AUSZUG ::
-*-
Verwaltungsgericht Oldenburg
Urt. v. 05.02.2010, Az.: 11 A 2543/08
Feststellungsklage als statthafte Klageart bei Unterlassen der Erteilung eines Verwaltungsaktes über das Erlöschen des Aufenthaltstitels eines Ausländers; Die Ausländerbehörde als Trägerin der materiellen Beweislast bei Berufung auf eine Norm i.R.d. Geltendmachung des Erlöschens eines Aufenthaltstitels; Vorliegen von Einreisestempel und Ausreisestempel der Grenzkontrollbehörde des Heimatlandes in dem Pass des Ausländers als Indiz für die Vermutung eines dauerhaften Aufenthaltes in seinem Heimatland
Bibliographie
- Gericht
- VG Oldenburg
- Datum
- 05.02.2010
- Aktenzeichen
- 11 A 2543/08
- Entscheidungsform
- Urteil
- Referenz
- WKRS 2010, 14214
- Entscheidungsname
- [keine Angabe]
- ECLI
- ECLI:DE:VGOLDBG:2010:0205.11A2543.08.0A
Rechtsgrundlage
- § 51 Abs. 1 Nr. 7 AufenthG
Amtlicher Leitsatz
- 1.
-*-
AUFGABE :: Kannst du bitte sagen, welche Rechtsgrundlage im Auszug oben angegeben ist?

MATERIAL ::
-*-
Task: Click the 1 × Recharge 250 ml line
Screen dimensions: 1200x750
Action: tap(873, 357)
-*-
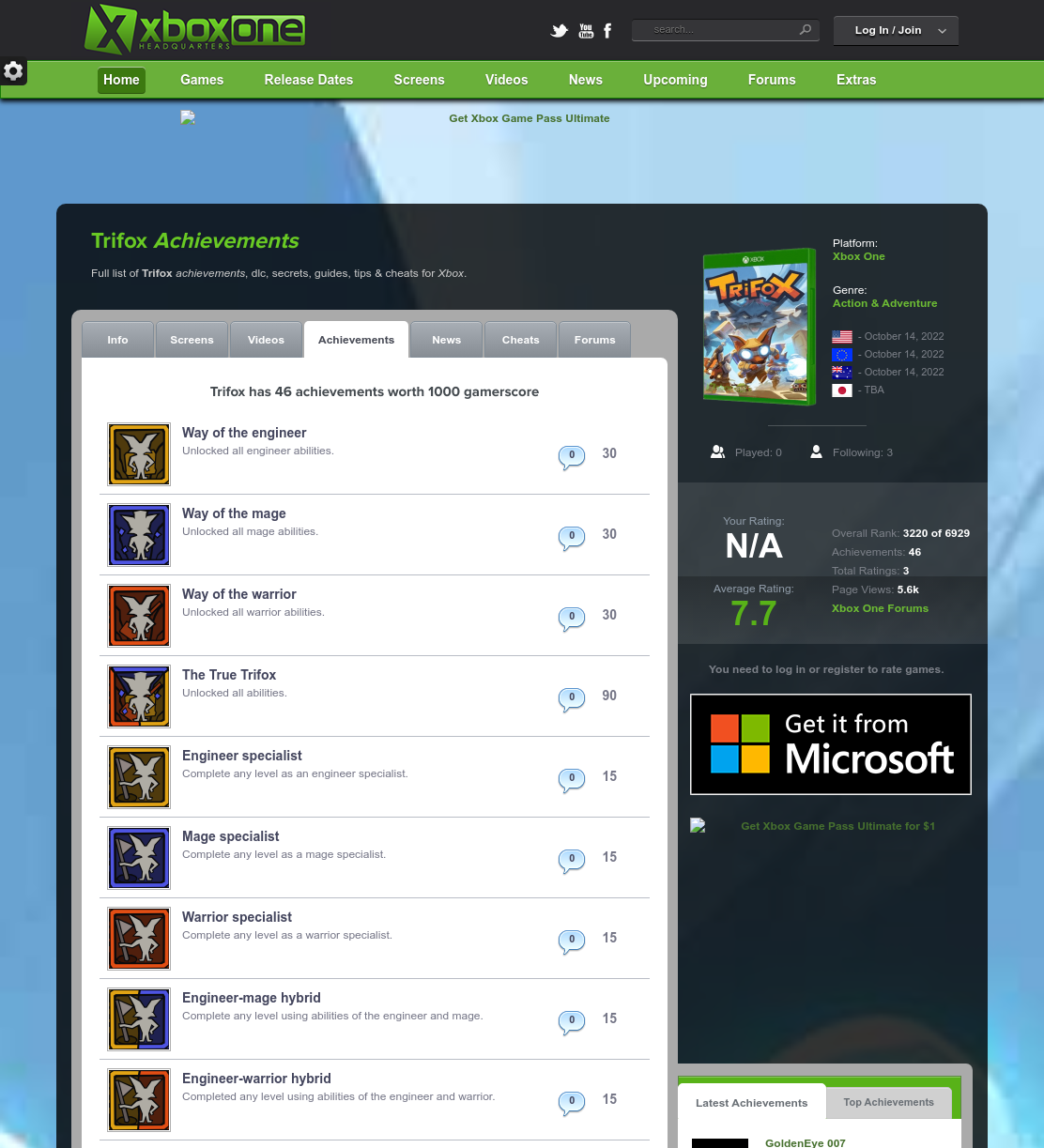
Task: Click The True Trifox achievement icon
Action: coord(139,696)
-*-
ANTWORT ZUR AUFGABE :: § 51 Abs. 1 Nr. 7 AufenthG